System Initiative today made generally available an automation platform that creates a programmable model of an IT environment to provide an abstraction layer that enables software engineering to employ reactive code to manage IT infrastructure.
Company CEO Adam Jacob said the software-as-a-service (SaaS) platform in effect provides DevOps teams with a high-fidelity digital simulation to map the relationships between the various components of an IT environment. Instead of using infrastructure-as-code using more complex tools such as Terraform, DevOps teams can then make use of small amounts of reactive functions to configure the physical IT infrastructure that System Initiative has mapped, he added.
That approach also enhances collaboration because every member of a DevOps team can use a digital twin to view an IT environment including any proposed changes, noted Jacob.
The System Initiative platform is becoming available at a time when many organizations are starting to embrace platform engineering as a methodology for managing DevOps workflows at scale. The degree to which organizations will embrace platform engineering will naturally vary, but as DevOps workflows become more automated using platforms such as System Initiative the simpler it becomes for many existing teams to achieve that goal.
In addition, System Initiative provides a better foundation for eventually enabling artificial intelligence (AI) agents to be incorporated into DevOps workflows, said Jacob.
Regardless of the approach to platform engineering, managing DevOps workflows at scale using legacy tools and platforms simply isn’t feasible, he noted.

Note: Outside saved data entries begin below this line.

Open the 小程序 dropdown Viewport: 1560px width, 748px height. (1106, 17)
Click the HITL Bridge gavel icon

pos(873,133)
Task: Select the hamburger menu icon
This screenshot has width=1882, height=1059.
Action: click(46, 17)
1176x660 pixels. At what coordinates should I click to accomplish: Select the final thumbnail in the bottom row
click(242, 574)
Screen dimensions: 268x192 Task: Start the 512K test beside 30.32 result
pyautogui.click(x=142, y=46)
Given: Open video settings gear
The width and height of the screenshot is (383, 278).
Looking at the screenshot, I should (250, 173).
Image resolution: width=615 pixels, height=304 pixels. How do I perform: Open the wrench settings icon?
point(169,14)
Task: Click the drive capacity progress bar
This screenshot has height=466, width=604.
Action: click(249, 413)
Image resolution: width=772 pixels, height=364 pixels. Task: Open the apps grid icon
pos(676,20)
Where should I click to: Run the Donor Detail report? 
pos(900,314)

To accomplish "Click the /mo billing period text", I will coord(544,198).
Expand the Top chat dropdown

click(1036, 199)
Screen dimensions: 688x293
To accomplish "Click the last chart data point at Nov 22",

More than 1,600 developers have thus far tried the System Initiative platform, with 120 end users formally participating in an early access trial. In addition, the modeling platform System Initiative is also available under an open-source license that ensures any investment made by DevOps teams in the platform itself is preserved.
The overall pace at which software is now being developed and deployed has increased greatly as more organizations realize the extent to which they are dependent on applications to drive revenue and increase profitability. The challenge is that many of the tools and platforms in use today were designed for a previous era of software development. DevOps teams now need to focus on eliminating as many of the silos that have emerged in the past decade to enable organizations to build and deploy software significantly faster, said Jacob.
It’s not clear how many organizations are willing to fundamentally change the way they have implemented DevOps. But at a time when more organizations are moving to centralize the management of DevOps, many of them are evaluating their options. The issue is that multiple DevOps teams within the same organization have committed to disparate platforms. Building and deploying applications at scale, however, has proven to be challenging. Nevertheless, enticing them to centralize on a common platform will require not just a compelling technical argument but also a significant amount of political capital. After all, many DevOps teams were created in the first place to escape the restrictions imposed by a centralized IT organization led, for example, by a CIO.
One way or another, DevOps workflows are evolving. The only thing left to determine now is how quickly.